The alternative model deals well with high reagent concentrations, since a high concentration is modelled as a large number of messages outstanding on a channel. The Gillespie scheduling algorithms are O(n)-time in the number of enabled reactions, not in the concentrations of the reagents. The standard model suffers here because each molecule is modelled as a process — that is, as an enabled reaction. In a naïve implementation, this makes the scheduling complexity O(n)-time (or at best, O(log(n)) time if the Gibson-Bruck algorithm is used) in the number of molecules in the system.

However, modelling molecules as processes seems to provide one advantage that doesn't easily carry over into the alternative model: molecule-processes can involve internal state that any interacting molecule need not be concerned with. For example, enzyme-private channels with different rates associated with them might be used to model the different reactivities of phosphorylated and unphosphorylated states of the enzyme.

Perhaps a hybrid of the two models will be workable; after all, even in the alternative model, you have the freedom of the restriction operator available for implementing complex behaviours. The alternative model allows some common patterns to be expressed more simply than the standard joinless model though, it seems.

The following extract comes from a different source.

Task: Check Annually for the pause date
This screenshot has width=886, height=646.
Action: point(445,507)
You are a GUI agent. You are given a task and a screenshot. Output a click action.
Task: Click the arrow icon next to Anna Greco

We're still thinking about ways of keeping the molecules-as-messages approach while allowing reactions to specialise on molecule-message state or to ignore it, as appropriate.

Compartments

BioSPI 3.0 took the standard stochastic-π implementation and added BioAmbients to it (see the 2003 paper by Regev, Panina, Silverman, Cardelli and Shapiro). Any stochastic-join will probably benefit from being able to model compartments similarly.

The simple, ambientless approach suffers some of the same problems as SBML is facing with regard to recognising the similarity of species across compartments. Some way of factoring out reactions/processes/etc common across all compartments should be useful.